Actually, it wasn’t a New Yorker tweet per se — it was sent by the New Yorker’s new high-profile columnist Andy Borowitz, the comedian and writer behind the immensely popular Borowitz Report.
The New Yorker acquired the Borowitz Report in July as part of a larger effort to launch a humor vertical on newyorker.com, which, according to editor Nick Thompson, will steer clear of the cute cat stuff so prevalent on the Internet.
So how did Borowitz, who by all accounts was doing terrifically on his own, end up with the New Yorker?
“It was their idea,” Borowitz said. “David Remnick and Susan Morrison, who edits me at the magazine, approached me about doing it a couple of months ago. They made a very strong financial offer, and the deal came together quickly.”
Thompson said that many editors at the New Yorker, including Morrison and Remnick, had long considered Borowitz the funniest guy on the Internet and were already addicted to the comedian’s Twitter feed, which he updates with topical jokes and off-color remarks many times throughout the day.
Borowitz is now the centerpiece of the New Yorker’s new humor page, called Shouts & Murmurs after the popular magazine feature. It is a showcase for the magazine’s popular essays as well as original blog posts. Not only is it a spotlight for the New Yorker’s stable of writers and big-name comedians, it also offers staffers an opportunity to showcase their humor chops, including fact checker Nathan Stein.
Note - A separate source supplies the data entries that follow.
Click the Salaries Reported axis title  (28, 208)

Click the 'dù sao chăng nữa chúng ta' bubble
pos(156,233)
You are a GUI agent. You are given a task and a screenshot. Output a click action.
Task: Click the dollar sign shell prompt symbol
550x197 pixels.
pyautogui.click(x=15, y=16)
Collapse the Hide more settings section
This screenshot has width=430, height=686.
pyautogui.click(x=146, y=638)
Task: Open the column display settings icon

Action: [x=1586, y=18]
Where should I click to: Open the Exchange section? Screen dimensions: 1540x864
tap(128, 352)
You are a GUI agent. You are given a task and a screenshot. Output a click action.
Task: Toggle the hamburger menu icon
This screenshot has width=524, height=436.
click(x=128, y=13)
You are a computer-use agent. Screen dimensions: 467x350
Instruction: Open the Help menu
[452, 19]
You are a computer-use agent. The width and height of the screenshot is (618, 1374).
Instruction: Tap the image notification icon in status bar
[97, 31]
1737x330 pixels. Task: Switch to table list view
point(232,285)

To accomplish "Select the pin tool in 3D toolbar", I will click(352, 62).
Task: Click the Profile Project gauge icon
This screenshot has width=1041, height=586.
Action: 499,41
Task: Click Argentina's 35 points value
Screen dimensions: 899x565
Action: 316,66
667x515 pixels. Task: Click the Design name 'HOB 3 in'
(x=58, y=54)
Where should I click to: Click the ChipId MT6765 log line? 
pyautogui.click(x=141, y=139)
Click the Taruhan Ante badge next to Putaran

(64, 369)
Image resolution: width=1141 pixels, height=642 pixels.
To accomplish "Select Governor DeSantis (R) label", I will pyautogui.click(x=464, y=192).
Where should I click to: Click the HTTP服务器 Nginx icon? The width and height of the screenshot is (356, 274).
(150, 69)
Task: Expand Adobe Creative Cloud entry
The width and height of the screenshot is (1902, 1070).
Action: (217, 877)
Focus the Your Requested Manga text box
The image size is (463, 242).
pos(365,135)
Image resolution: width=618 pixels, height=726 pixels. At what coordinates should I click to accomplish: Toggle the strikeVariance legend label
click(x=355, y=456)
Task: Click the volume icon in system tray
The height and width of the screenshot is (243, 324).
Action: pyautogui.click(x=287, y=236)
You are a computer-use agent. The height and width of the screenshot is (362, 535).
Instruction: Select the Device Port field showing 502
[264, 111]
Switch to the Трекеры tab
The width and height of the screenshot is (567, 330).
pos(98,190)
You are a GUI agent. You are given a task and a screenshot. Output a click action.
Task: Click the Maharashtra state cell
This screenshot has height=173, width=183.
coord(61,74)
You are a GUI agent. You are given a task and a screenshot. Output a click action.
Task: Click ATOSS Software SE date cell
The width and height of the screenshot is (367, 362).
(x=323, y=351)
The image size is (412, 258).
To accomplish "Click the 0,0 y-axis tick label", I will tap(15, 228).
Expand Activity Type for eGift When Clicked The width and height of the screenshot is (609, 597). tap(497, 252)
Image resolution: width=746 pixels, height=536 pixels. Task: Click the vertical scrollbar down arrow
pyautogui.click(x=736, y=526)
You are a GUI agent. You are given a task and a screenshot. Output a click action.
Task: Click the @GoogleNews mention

“One of my absolute favorite things about Mitt is the way he constantly inhales oxygen and expels carbon dioxide and water vapor,” Stein wrote on the blog, in the character of Romney’s wife, Ann. “And if there’s one thing I know about Mitt, it’s this: He’s going to keep on respirating, no matter what. He’s incorrigible.”
I can’t help but think newspapers, once again, have missed the boat. After all, political cartoons were created at American newspapers, and political satire of all kinds has a long and storied history in their inky gray pages.
While newspaper companies have largely cut their humor writers and political cartoonists as competition for advertising revenue became fierce, anyone with a Facebook account knows how popular humor and satire is online.
The reasons newspapers have shied away aren’t due solely to budget cuts or a retrenching into core avenues of journalism, although there is certainly some of that. Thompson said he thinks newspapers by and large still seem to have great difficulty leveraging their brands in the modern world of social networking.
“We can post Borowitz’s pieces on the homepage, and they do OK. But most of the traffic comes from social media outlets like Facebook and Twitter, because humor is such a viral and social phenomena,” Thompson said. “For humor to be a financial success, media companies need to work on and develop a deep integration with social media, something that the New Yorker has excelled with.”
Borowitz had previously syndicated his columns to newspapers through Creator’s Syndicate. But once he decided to sever ties and make his website the main destination for the Borowitz Report, traffic grew explosively, which eventually led to the New Yorker deal.
“This was a case of me stumbling my way to a happy result,” Borowitz said. “The Internet has got newspapers beat in terms of velocity. I can tweet a fake headline, write the story in 10 minutes, and publish that story in 15 minutes. It’s hard to compete with that in print.”
The timing of the deal couldn’t have been better for Borowitz. After digging his teeth into the Olympics, the stage is now set for the national political conventions and the 2012 presidential election.
Despite media predictions in 2008 that proclaimed the end of political humor due to the election of President Obama, Borowitz has thrived.
“What surprised me about the Obama White House was how his enemies — and they are legion — provided such great fodder,” Borowitz said. “Fox News, John Boehner, Donald Trump, Michele Bachmann, Herman Cain, Rick Perry, Newt Gingrich, the birthers, the tea party … I could go on. I don’t think there’s ever a shortage of material when you’re writing about politics.”
So, would Borowitz be happy if a certain Massachusetts Republican were elected president?
“Mitt Romney seems like comedy gold to me,” Borowitz said. “I’m not sure that’s a reason to let him run the country, though.”